Manulife buys Standard Life's Canadian assets for $4B
Insurance giant wants to build Canadian operations with Standard's Quebec assets
Manulife Financial Corp. says its life insurance division is buying the Canadian-based assets of Standard Life Plc for $4 billion in cash.
The deal combines Manulife, one of the largest life insurance companies in the world with 84,000 employees, and Standard Life Canada, this country's fifth-largest insurer with 2,000 employees.
"Several months ago, Standard Life decided to explore the sale of its Canadian operations through a competitive process," Manulife CEO Donald A. Guloien said. "We are delighted to be named the successful bidder."
Standard Life provides long term savings, investment and insurance products to about 1.4 million Canadians, with $52 billion of assets under management.
Manulife said it was particularly keen to acquire Standard Life’s Quebec assets.
"One of the key reasons we were interested in this company is its people in Quebec. We want to increase our presence in the province and use the very talented employee base to grow and expand our business in Quebec, throughout Canada and indeed the world,” Guloien said in a statement announcing the deal late Wednesday.
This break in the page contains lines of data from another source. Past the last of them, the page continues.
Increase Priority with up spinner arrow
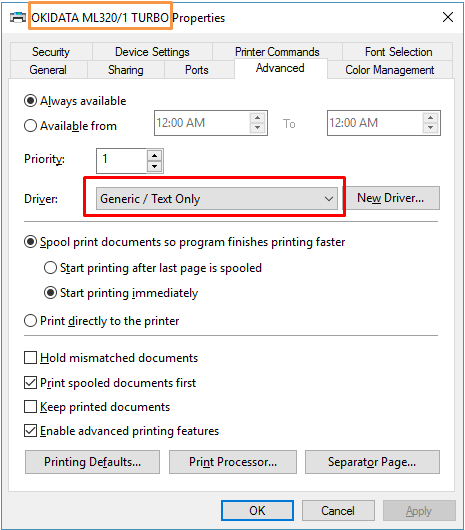Viewport: 465px width, 530px height. pyautogui.click(x=154, y=155)
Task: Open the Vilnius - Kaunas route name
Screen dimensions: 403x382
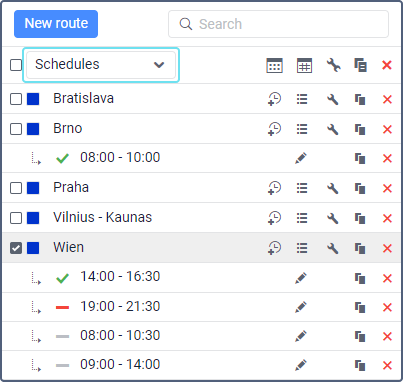Action: pos(103,217)
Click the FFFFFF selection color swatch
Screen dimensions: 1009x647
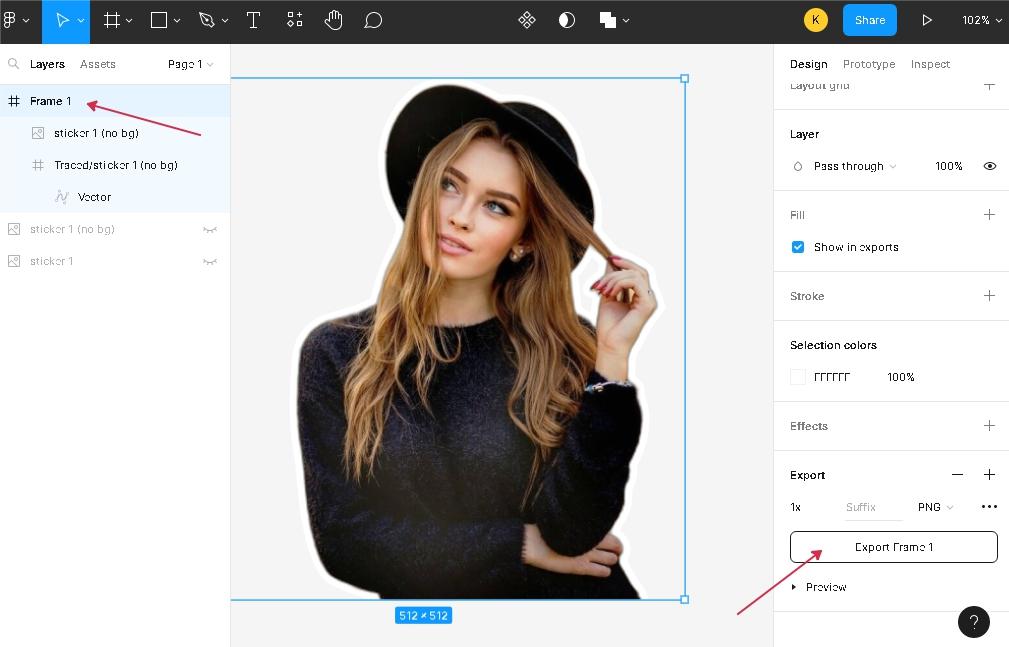point(798,377)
Caisse contributes to deal
Manulife plans to pay for the deal with a combination of a public offering, a private placement, internal resources and possible future debt, it said.
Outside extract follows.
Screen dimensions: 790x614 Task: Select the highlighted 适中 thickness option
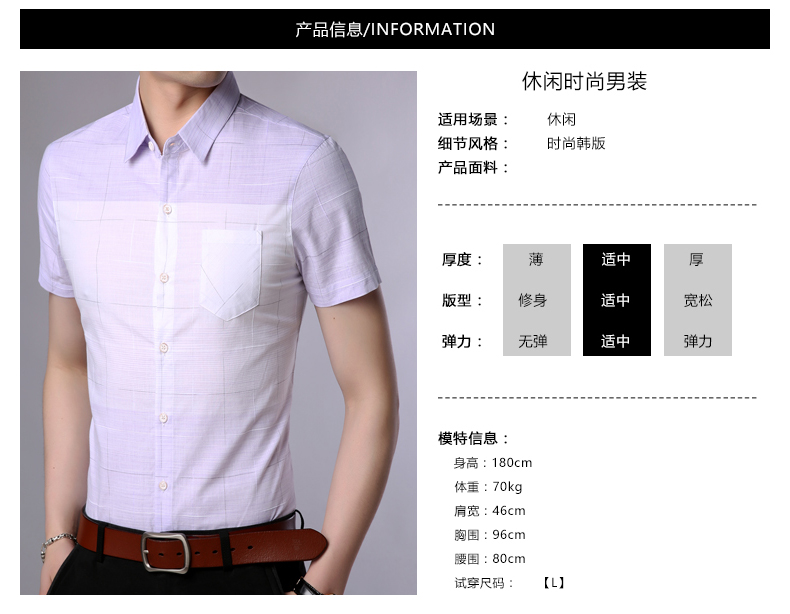[616, 259]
Later in the day, the Caisse de dépôt et placement du Québec, the Quebec provincial pension fund investment arm, announced a $500‑million equity investment in Manulife Financial to contribute to the financing of the acquisition.
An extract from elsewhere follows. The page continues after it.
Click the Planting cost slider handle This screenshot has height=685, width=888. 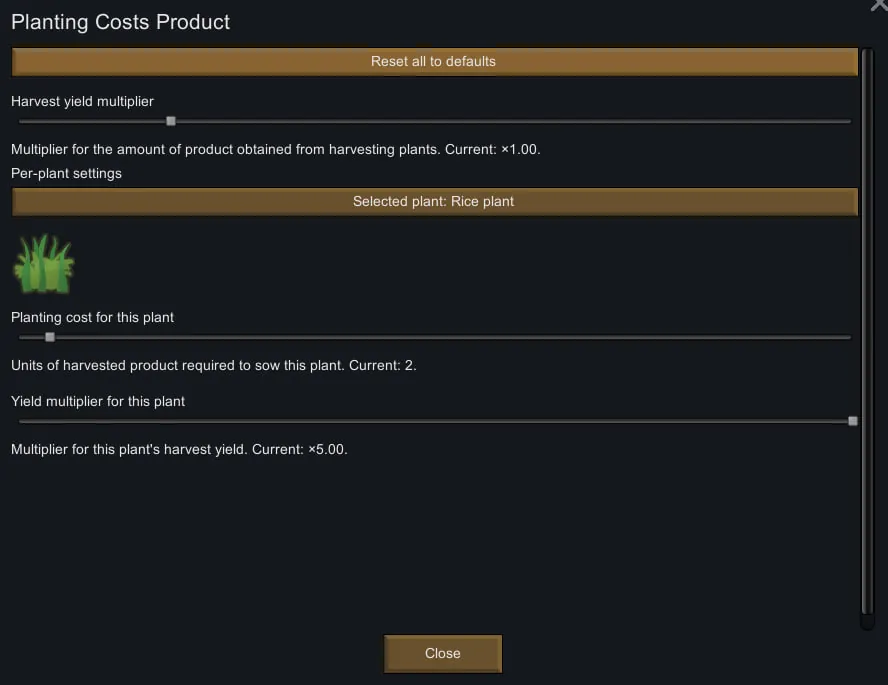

Manulife and Standard Life have previously collaborated in distributing investment products around the world, through a relationship between Standard Life Investments and John Hancock.
Manulife said it would take 18 to 24 months to consolidate the new operations.
Job losses "might" come from the combination of the two insurance companies, but will be "limited," Guloien added.
"We believe [that] in the full integration… the great majority of jobs in Quebec will be maintained," Guloien said.
The company expects the deal to add three cents to its earnings per share every year over each of the next three years and to build earnings capacity beyond the 2016 core earnings target of $4 billion.
The deal closes in the first quarter of next year, pending regulatory approval.